Identify and copy all lines of the material where the string "agent" is found.

··········

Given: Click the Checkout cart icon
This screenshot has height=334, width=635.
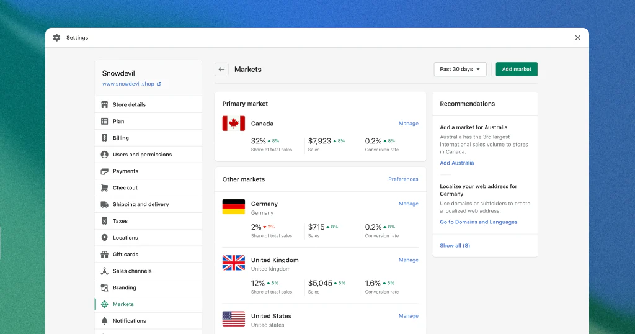Looking at the screenshot, I should [x=104, y=188].
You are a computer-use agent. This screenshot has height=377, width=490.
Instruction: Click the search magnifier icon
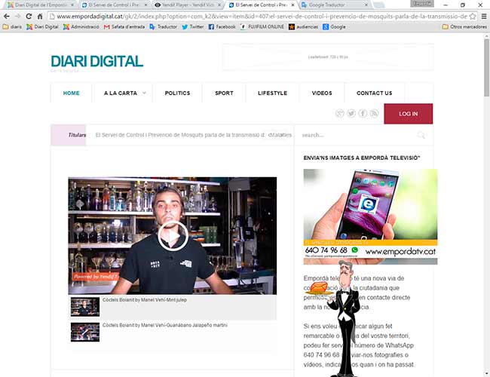coord(421,136)
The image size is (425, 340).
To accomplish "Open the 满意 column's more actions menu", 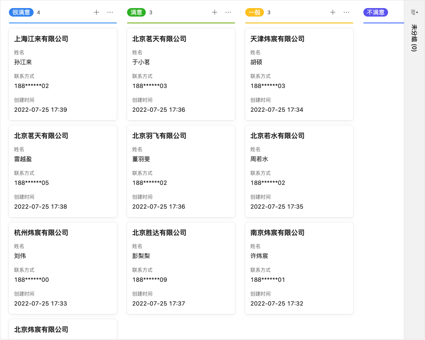I will pyautogui.click(x=228, y=12).
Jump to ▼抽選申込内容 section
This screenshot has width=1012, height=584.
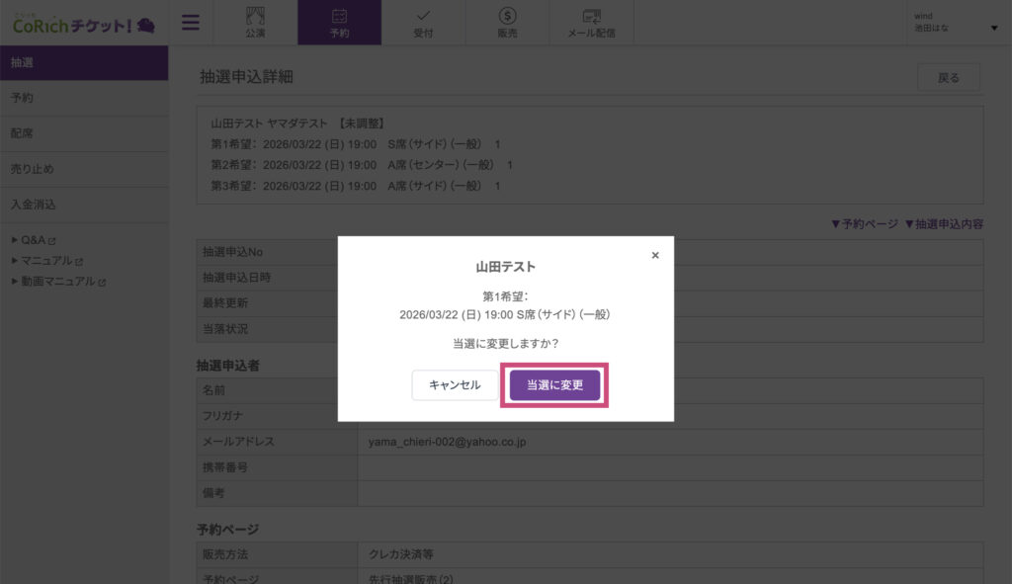click(943, 224)
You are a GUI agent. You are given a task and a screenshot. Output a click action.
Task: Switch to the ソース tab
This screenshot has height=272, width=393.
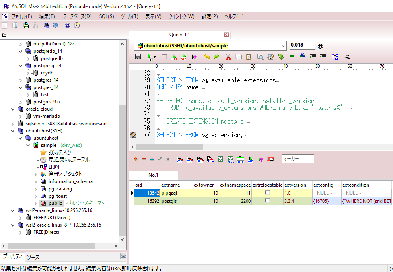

··········

TASK ANSWER —
You are a computer-use agent. This screenshot has height=377, width=490.
You are a GUI agent. You are given a task and a screenshot. Output a click action.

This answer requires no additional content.